Behaviour 2019
Hormonal and moleular mechanisms underlying behavioural maturation in open- and cavity-nesting honey bees
Sruthi Unnikrishnan, Aridni Shah, Deepika Bais, Ashwin Suryanarayanan, Axel Brockmann. National Centre for Biological Sciences, TIFR, Bangalore, Karnataka, India

Behavioural development is a process common to all animal taxa and social insects have successfully adopted this as the basis for their division of labour (e.g., age polyethism). Age polyethism where individuals perform specific tasks as they age has been studied from the level of hormones to brain gene expression in the honey bee Apis mellifera. Given this detailed knowledge we explore the mechanism of behavioural maturation across other Apis species that differ in size, habitat and nesting ecology. Based on the nesting biology honey bees are classified as open-nesting (ancestral) and cavity-nesting (derived). The difference in nesting biology is expected to cause a delay in the onset of foraging in open-nesting bees.
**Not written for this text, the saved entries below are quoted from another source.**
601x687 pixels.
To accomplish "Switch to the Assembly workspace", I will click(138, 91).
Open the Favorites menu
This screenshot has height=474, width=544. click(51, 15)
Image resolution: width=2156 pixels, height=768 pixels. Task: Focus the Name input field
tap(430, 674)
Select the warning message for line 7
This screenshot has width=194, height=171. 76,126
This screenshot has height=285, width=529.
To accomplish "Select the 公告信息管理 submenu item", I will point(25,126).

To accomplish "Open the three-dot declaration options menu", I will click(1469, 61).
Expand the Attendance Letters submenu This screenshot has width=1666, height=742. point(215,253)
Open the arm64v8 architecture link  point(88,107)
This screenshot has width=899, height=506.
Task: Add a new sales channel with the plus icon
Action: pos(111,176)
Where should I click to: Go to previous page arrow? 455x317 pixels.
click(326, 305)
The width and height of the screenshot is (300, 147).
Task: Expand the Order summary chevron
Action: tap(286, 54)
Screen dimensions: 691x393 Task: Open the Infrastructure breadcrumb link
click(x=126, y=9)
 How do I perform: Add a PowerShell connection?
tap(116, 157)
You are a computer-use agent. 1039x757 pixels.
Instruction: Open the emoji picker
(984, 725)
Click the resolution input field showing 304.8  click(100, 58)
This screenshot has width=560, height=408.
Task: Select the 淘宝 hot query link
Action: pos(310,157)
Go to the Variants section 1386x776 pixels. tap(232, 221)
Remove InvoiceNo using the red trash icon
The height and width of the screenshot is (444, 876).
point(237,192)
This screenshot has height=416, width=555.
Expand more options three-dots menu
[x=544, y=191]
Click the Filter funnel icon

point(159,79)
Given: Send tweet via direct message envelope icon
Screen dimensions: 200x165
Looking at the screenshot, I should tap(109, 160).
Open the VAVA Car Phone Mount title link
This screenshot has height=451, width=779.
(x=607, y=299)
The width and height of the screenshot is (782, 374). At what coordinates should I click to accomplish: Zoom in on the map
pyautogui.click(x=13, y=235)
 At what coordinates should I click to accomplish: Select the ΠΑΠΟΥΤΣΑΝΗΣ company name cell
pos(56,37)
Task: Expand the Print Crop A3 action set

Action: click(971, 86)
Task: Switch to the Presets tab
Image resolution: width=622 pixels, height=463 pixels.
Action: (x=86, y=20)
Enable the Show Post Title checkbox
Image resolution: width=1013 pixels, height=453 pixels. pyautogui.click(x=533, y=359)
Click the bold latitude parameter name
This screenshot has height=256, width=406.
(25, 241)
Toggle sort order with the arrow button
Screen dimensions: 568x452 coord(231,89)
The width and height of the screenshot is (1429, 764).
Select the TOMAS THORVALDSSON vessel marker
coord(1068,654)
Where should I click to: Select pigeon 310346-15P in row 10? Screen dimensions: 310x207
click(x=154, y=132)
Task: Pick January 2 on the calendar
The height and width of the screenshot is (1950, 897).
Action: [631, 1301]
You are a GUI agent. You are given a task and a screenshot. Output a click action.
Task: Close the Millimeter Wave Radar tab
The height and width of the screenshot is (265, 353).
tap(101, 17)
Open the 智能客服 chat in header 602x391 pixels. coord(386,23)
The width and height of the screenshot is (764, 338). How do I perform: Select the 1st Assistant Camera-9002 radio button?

Studies on two tropical species, A. florea (open-nesting) and A. cerana (cavity-nesting) indicate that workers of A. florea exhibit a slower pace of behavioural maturation and on average, later onset of foraging. However, basic hormonal and molecular changes associated with onset of foraging are similar. We propose that evolution of accelerated behavioural maturation in cavity-nesting is likely attributed to changes in the temporal dynamics of juvenile hormone.